En Suisse, la vaccination générale est recommandée à tous les jeunes au plus tard entre 11 et 15 ans. Mais elle peut aussi déjà se faire chez le nourrisson. Les nouveau-nés de mère infectée doivent être impérativement vaccinés pour éviter une transmission du virus à la naissance. De plus, la vaccination est recommandée aux adultes non encore vaccinés qui sont confrontés à un risque d’infection élevé : personnel travaillant dans le milieu de la santé, usagers de drogues, personnes immunosupprimées ou changeant fréquemment de partenaire. Il existe un vaccin combiné contre l’hépatite B et l’hépatite A, recommandé à ceux qui voyagent dans des pays où l’hépatite A est très répandue.

Contre l’hépatite A

Le vaccin est recommandé à ceux qui se rendent fréquemment dans des pays à haut risque. Ce sont notamment l’Asie (y compris la Turquie), le continent africain, l’Amérique centrale et du Sud ainsi que l’Europe orientale. Deux injections sont nécessaires pour être protégé à vie. Le mieux est d’en parler avec votre médecin ou de vous rendre dans une consultation de médecine des voyages suffisamment tôt, autrement dit au moins quatre à six semaines avant le départ. Plus de détails sur l’hépatite A

Plus d’informations sur: www.safetravel.ch

Quelle est l’efficacité des vaccins?

Les vaccins contre l’hépatite A et B font partie des vaccins les plus efficaces et les plus sûrs. Comme tout vaccin, ceux-ci peuvent provoquer une réaction telle que rougeur ou gonflement à l’endroit de l’injection. Le vaccin contre l’hépatite B requiert trois injections, deux sont nécessaires pour l’hépatite A et trois pour le vaccin combiné A et B.

Traitement

La plupart des personnes infectées se remettent d’une hépatite aiguë en peu de temps, si bien qu’en règle générale, aucun traitement médical n’est nécessaire. Une hépatite B ou C chronique peut être traitée, mais les chances de guérison sont minimes, surtout pour l’hépatite B. Contre l’hépatite C, il existe quelques années des médicaments extrêmement puissants. Cependant, la plupart des malades, notamment dans les pays pauvres, n’ont pas accès à un traitement. Cela s’explique par les lacunes dans l’identification des malades, le manque de prestations cliniques et le prix élevé de certains nouveaux médicaments. S’agissant de l’hépatite C, ce dernier argument avait débouché, en Suisse aussi, sur une limitation du traitement à des groupes de patients bien définis. Toutefois, les médicaments sont désormais disponibles pour tous les patients. Dans le cas de l’hépatite A et B, le vaccin offre la meilleure protection. Le traitement de l’hépatite C est en pleine mutation: il s’éloigne de l’interféron pour se tourner vers les médicaments antiviraux qui agissent directement sur le virus, ce qui raccourcit les traitements et les rend plus efficaces tout en diminuant les effets indésirables.

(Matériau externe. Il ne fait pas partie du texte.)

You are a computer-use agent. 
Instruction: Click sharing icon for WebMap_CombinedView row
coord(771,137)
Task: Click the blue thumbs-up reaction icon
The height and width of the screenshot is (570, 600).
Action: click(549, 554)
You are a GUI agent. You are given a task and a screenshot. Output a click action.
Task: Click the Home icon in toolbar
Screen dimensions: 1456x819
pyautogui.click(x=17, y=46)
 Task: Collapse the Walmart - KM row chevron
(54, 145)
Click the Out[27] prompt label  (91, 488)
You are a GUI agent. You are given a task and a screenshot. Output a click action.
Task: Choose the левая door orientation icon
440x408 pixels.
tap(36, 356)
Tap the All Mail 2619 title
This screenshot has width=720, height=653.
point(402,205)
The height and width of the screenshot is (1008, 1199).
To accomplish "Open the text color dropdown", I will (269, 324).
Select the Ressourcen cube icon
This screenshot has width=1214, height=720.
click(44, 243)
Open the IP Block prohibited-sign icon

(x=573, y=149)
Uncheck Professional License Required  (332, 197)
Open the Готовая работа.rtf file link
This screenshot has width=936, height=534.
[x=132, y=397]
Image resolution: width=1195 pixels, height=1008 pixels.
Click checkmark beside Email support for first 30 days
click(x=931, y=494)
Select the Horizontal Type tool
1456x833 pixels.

Autres agents pathogènes de l’hépatite

Les virus connus à ce jour ne permettent d’expliquer que 80 à 90 pour cent des cas d’hépatite aiguë ou chronique. Par conséquent, la recherche s’efforce partout dans le monde d’identifier de nouveaux virus de l’hépatite. Chaque année ou tous les deux ans, on annonce la découverte d’un nouveau virus ; généralement, il s’agit d’une fausse alerte. Les virus ci-après sont reconnus, mais de peu d’importance au plan médical :

  • GBV-C : découvert chez un chirurgien, ce virus s’attaque aussi essentiellement aux cellules hépatiques, mais n’entraîne pas ou pour ainsi dire pas de maladies.
  • Virus TT, virus SANBAN, mini-virus de type TTV, virus SEN, virus Sentinel : tous ces virus font partie d’une même famille. Ils s’attaquent aussi aux cellules hépatiques, mais eux non plus n’entraînent pas ou pour ainsi dire pas de maladies.